Thank you for your enlightened, even-handed take on what was clearly an over-the-top rant which utterly lacked any balance and was only whining...

Oh wait. The other way around.

Go back to the forums until you learn basic courtesy, troll-bob.

Issue 4 introduced the worst lag and mapserver issues ever

And they still have not recovered. All servers, across the board, even CoV - still very laggy. I believe something in the arena code caused it, because I NEVER had lag before I4.

Sorry for the rant. But Not once have I seen a conclusive, constructive arguement about any of the Issue releases being bad.

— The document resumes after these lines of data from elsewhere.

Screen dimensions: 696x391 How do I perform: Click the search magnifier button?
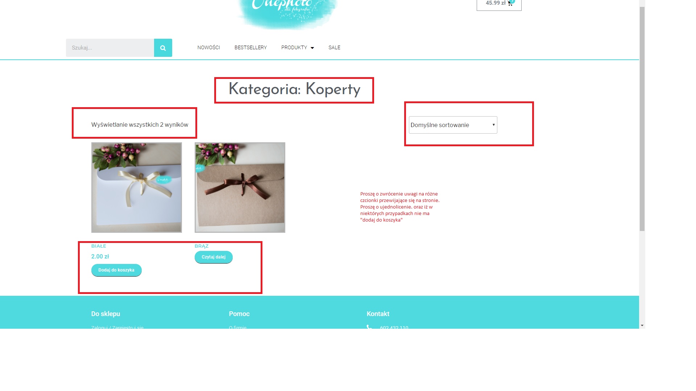coord(163,48)
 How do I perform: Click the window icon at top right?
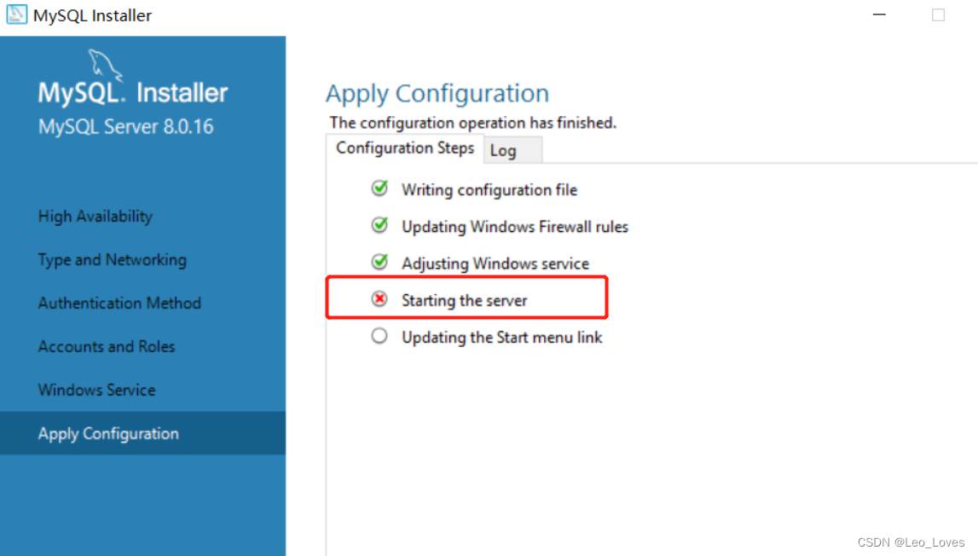pyautogui.click(x=938, y=14)
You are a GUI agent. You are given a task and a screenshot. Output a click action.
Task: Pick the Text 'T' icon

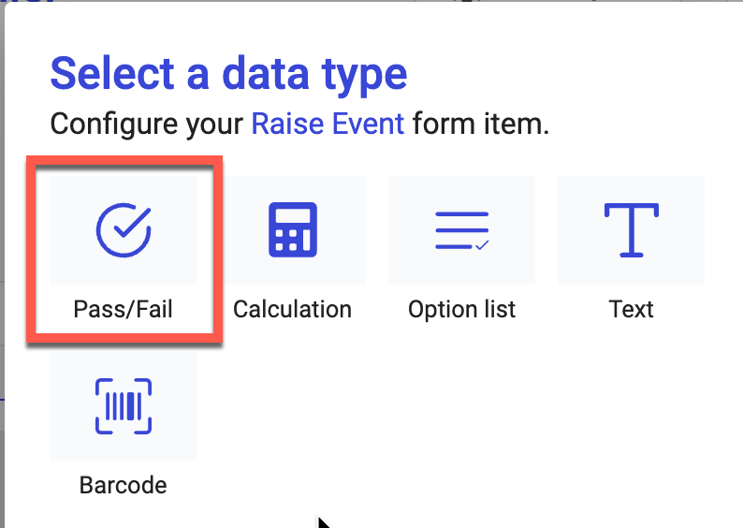[x=631, y=230]
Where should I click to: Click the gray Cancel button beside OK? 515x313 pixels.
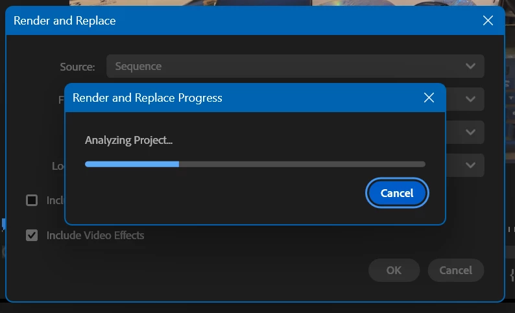pyautogui.click(x=455, y=270)
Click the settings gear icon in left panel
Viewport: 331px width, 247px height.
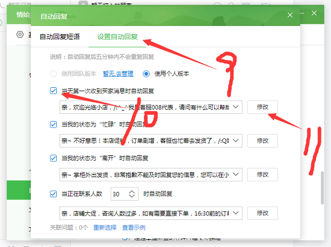point(20,35)
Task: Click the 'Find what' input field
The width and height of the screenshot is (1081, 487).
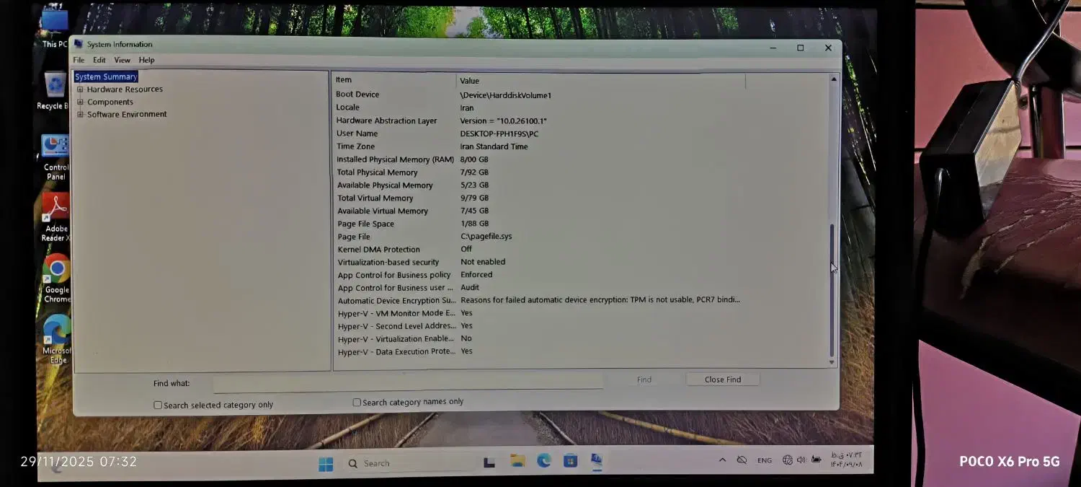Action: coord(407,382)
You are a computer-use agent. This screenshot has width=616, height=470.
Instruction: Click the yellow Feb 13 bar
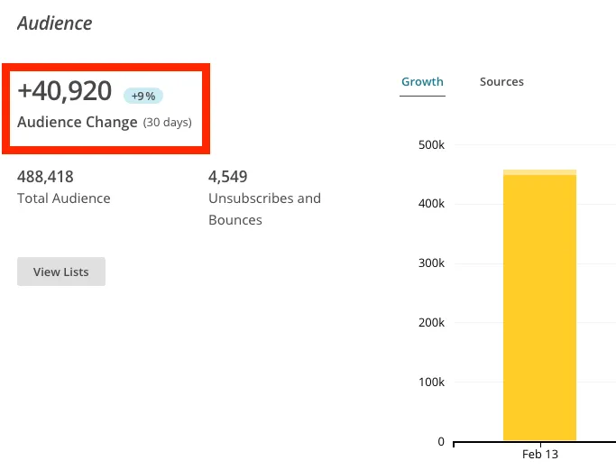coord(539,308)
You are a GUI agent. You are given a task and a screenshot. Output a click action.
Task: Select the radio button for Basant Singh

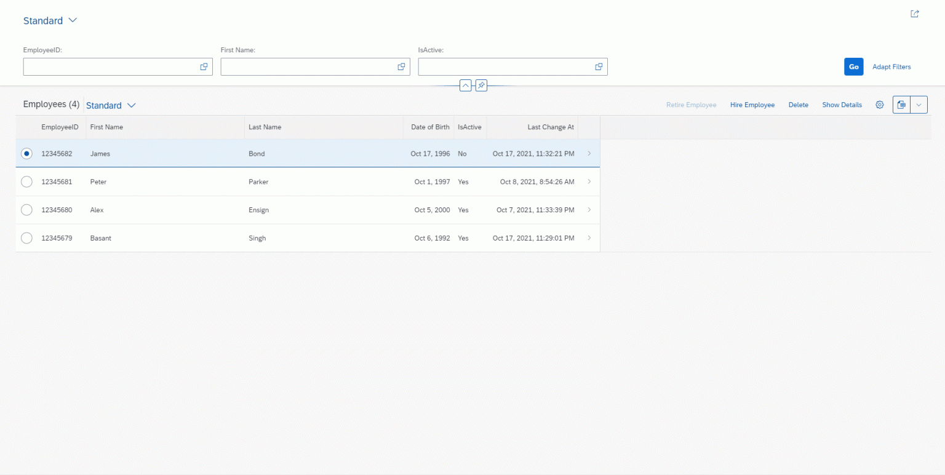coord(26,238)
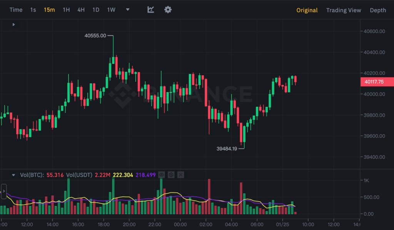
Task: Select the Time line chart option
Action: (16, 10)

Then you obviously don't read much.

Well I must disagree with you there on some level.
Granted, I agree that every powerset is playable, every character (as long as you make the proper adjustments when required) is playable. However there are TONS of people on the forums who have had problems with the Issue releases, and their player base is not full of crap or there would be no more CoH. Perhaps you should read their often valid complaints that usually lead to the devs changing things further before making such remarks.
Yes, the players have to adapt as i have. But too many changes that make players uncomfortable means more people leaving the game, which means less money goes to Cryptic, which means no more CoX.
If everyone decided they didn't like the game except for you, then you'd be the only one left, and there would be no one to play with, and no game to play on.
Secondly, learn some tact, some taste, learn how to be polite, you could have very easily ignored this post which was designed to show people the changes in the game, not the problems they have with it, or made a polite response without the swearing and ranting.
Like all MMOs, you need many players to truly enjoy the game, so cussing out to everyone doesn't make people want to play with you. Keep that in mind.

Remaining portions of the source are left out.